[Dataset entries]

· · · · ·

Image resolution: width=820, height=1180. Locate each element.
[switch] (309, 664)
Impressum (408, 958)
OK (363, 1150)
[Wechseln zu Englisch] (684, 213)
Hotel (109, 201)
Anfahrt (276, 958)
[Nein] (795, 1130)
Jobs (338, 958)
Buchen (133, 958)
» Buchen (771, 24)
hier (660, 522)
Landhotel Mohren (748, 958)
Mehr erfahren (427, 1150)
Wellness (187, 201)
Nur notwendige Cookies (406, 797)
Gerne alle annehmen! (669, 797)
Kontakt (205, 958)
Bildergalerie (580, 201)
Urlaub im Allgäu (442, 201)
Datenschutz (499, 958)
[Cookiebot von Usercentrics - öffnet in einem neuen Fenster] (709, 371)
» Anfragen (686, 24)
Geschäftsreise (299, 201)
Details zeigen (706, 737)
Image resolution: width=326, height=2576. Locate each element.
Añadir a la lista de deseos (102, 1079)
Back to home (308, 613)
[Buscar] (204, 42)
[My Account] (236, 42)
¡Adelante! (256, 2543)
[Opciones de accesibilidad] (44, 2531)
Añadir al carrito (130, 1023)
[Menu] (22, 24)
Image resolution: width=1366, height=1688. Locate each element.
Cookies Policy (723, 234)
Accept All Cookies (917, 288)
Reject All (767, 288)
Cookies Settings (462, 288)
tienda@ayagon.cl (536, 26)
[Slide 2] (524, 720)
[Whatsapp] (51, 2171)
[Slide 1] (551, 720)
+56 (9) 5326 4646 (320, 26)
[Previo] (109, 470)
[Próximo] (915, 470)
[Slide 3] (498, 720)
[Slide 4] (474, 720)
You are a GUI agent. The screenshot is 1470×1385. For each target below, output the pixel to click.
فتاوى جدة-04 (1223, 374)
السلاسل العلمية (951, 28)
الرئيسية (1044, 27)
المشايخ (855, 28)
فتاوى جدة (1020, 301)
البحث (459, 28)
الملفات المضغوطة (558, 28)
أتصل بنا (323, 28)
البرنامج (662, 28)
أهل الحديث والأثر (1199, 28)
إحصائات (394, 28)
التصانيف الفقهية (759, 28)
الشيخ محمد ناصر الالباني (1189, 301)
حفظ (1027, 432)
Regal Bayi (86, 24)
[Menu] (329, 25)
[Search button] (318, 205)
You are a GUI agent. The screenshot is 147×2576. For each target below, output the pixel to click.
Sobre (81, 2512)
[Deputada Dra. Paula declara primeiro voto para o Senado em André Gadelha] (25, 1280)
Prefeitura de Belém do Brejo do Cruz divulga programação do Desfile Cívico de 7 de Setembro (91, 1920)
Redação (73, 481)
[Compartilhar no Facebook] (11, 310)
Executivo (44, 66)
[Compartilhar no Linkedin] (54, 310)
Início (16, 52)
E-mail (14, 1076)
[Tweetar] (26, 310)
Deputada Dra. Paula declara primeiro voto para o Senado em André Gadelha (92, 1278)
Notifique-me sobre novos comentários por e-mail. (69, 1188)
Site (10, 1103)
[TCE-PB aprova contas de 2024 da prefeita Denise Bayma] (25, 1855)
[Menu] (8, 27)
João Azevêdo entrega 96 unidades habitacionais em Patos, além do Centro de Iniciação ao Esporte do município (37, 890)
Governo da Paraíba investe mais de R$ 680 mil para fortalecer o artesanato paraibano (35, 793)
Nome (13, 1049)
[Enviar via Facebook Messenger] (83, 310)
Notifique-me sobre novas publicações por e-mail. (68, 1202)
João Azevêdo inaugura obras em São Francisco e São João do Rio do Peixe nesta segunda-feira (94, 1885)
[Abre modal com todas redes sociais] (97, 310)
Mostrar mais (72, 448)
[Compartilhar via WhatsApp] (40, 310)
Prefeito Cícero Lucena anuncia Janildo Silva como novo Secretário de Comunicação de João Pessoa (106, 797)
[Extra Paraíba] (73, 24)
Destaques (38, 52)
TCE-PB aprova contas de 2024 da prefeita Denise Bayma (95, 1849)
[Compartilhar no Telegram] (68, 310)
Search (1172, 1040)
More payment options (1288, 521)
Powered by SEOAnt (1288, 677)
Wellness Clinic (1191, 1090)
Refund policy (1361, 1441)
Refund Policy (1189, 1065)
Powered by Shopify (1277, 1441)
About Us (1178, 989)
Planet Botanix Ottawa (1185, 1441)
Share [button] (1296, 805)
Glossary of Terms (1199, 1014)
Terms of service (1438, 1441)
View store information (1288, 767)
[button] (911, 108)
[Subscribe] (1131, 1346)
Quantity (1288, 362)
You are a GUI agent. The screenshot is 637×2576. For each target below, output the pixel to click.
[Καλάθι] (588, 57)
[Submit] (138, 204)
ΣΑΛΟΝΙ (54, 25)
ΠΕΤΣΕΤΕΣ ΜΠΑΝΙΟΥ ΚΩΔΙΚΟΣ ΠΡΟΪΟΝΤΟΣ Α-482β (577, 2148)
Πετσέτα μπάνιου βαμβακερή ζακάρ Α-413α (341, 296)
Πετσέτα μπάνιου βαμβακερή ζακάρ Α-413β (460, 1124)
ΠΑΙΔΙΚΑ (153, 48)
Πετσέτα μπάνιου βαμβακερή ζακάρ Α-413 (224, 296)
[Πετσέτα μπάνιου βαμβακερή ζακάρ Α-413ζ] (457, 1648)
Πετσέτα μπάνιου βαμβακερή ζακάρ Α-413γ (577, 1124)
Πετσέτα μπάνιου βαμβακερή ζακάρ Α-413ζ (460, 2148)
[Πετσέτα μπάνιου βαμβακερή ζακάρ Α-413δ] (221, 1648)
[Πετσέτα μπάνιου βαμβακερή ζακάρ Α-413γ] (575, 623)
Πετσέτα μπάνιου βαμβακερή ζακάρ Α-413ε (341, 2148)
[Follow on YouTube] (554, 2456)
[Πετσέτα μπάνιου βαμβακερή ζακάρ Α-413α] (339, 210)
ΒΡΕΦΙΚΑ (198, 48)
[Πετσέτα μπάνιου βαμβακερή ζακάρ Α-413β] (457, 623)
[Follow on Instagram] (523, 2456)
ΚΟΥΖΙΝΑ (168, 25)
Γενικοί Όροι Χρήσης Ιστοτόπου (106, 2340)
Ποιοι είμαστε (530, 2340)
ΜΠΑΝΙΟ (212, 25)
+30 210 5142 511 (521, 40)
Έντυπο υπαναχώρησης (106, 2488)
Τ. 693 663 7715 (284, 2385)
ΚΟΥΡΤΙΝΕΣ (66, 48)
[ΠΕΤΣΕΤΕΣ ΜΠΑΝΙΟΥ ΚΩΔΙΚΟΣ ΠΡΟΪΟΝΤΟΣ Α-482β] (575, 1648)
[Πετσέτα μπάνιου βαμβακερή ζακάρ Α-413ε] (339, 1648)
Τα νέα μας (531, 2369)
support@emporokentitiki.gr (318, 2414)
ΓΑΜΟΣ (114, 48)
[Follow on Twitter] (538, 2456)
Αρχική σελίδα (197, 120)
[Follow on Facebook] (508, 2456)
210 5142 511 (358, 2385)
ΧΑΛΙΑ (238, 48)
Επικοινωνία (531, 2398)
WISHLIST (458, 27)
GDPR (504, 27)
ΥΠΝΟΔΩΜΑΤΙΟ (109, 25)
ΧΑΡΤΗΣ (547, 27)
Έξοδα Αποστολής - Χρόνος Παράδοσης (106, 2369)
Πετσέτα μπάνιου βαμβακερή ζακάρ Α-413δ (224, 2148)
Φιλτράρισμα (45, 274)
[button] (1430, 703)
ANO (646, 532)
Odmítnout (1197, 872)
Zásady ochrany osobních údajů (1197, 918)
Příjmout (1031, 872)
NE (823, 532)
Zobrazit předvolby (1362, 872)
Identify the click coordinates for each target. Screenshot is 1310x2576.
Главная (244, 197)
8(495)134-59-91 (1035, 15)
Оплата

· · · · ·

▶ [BRIEF]
From the records above, copy only the lines starting with the line that holds "Accept All Cookies (917, 288)" and going on through the line that holds "[Search button] (318, 205)", exactly as written.

▶ [TASK SOLUTION]
Accept All Cookies (917, 288)
Reject All (767, 288)
Cookies Settings (462, 288)
tienda@ayagon.cl (536, 26)
[Slide 2] (524, 720)
[Whatsapp] (51, 2171)
[Slide 1] (551, 720)
+56 (9) 5326 4646 (320, 26)
[Previo] (109, 470)
[Próximo] (915, 470)
[Slide 3] (498, 720)
[Slide 4] (474, 720)
You are a GUI agent. The screenshot is 1470×1385. For each target below, output the pixel to click.
فتاوى جدة-04 (1223, 374)
السلاسل العلمية (951, 28)
الرئيسية (1044, 27)
المشايخ (855, 28)
فتاوى جدة (1020, 301)
البحث (459, 28)
الملفات المضغوطة (558, 28)
أتصل بنا (323, 28)
البرنامج (662, 28)
أهل الحديث والأثر (1199, 28)
إحصائات (394, 28)
التصانيف الفقهية (759, 28)
الشيخ محمد ناصر الالباني (1189, 301)
حفظ (1027, 432)
Regal Bayi (86, 24)
[Menu] (329, 25)
[Search button] (318, 205)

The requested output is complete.